In 1837, returning from his five-year travel on board of theHMS Beagle, and starting the two decades he would spend thinking about the "transmutation of species", Charles Darwin wrote in his notebook the phrase "I think", and then he drew a little branched outline: the first evolutionary tree.

In 1859 he published The origin of species, and the only illustration he included was a more elaborate tree. Since then, the tree is evolution's dominant metaphor: a ramified process in which new species appear from pre-existent ones.

But attacking Darwin is a hobby few can resist, from fanatics that try to banish it to restless biologists that pretend to jump into fame by proving that some of his ideas are wrong.

And of course, there are a lot of aspects in which Darwin was wrong (his theory of heredity, for example, was way out of line). With time, the Darwinian theory of evolution by natural selection has been corrected, completed and fine tuned. Still, it remains as the backbone of modern evolutionary thinking.

Recently, New Scientist magazine published an article that caused an upstir, because it declared that the discovery of "horizontal gene transfer" (not from parents to descendants, but like that which occurs when two bacteria exchange antibiotic resistance genes, or when a virus injects genes from another species into us, as has happened lots of times in human evolution) is the downfall of the image of evolution as a tree.

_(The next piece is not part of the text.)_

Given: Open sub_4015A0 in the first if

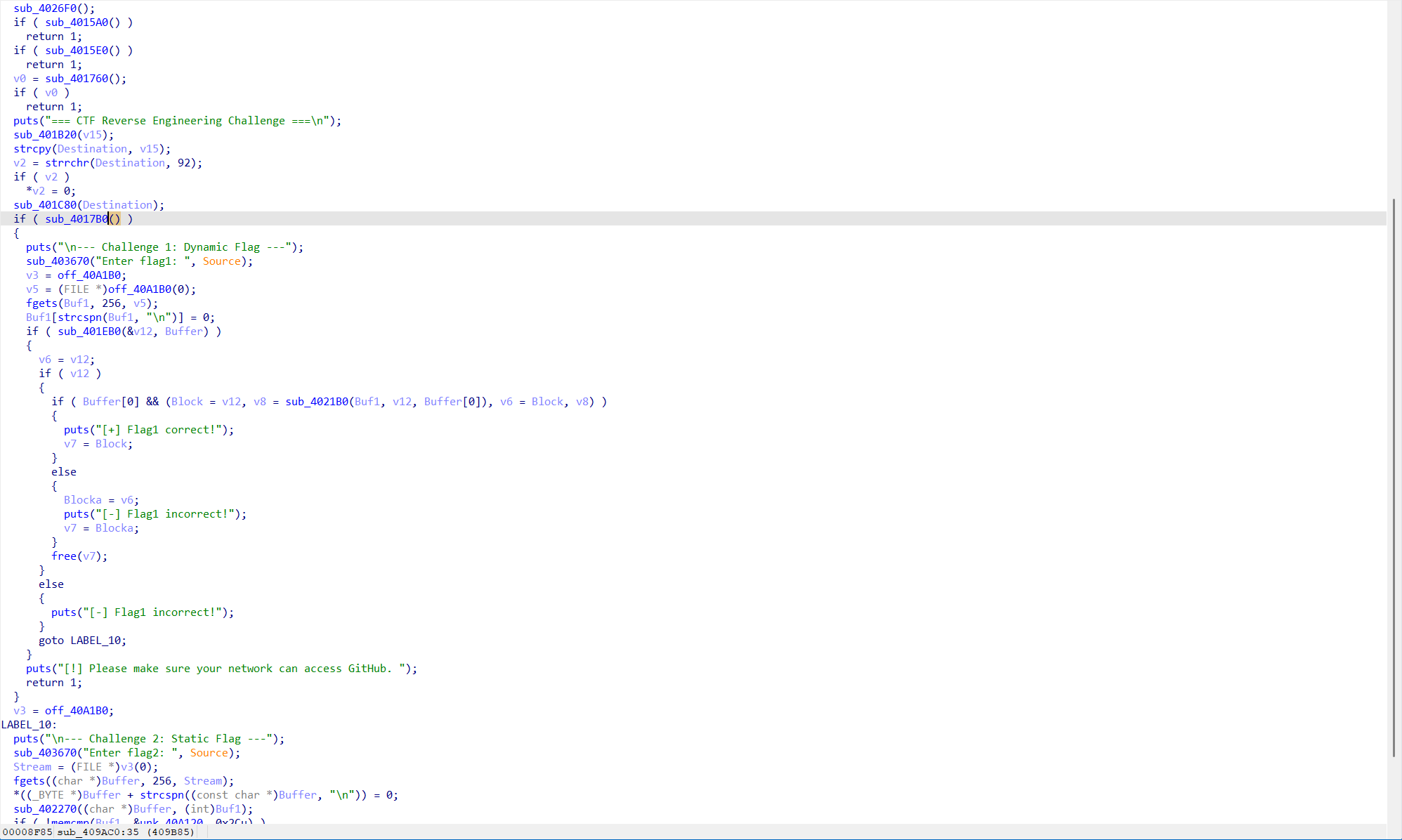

But gene evolution is not the same as species evolution. Of course, evolution is not as simple as Darwin thought, and in some aspects it looks more like a confusing web than a tidy tree. There are branches that are weirdly connected one with another (like when some bacteria entered old cells to become our mitochondria and chloroplasts). Maybe the tree has more than one root (there is evidence for several "origins of life" that later became connected).

Maybe the tree metaphor will change, or will be substituted by a web. But from that to proclaiming "the end of Darwin" or biology's next great revolution, there's a long way to go.

(translated by Adrián Robles Benavides)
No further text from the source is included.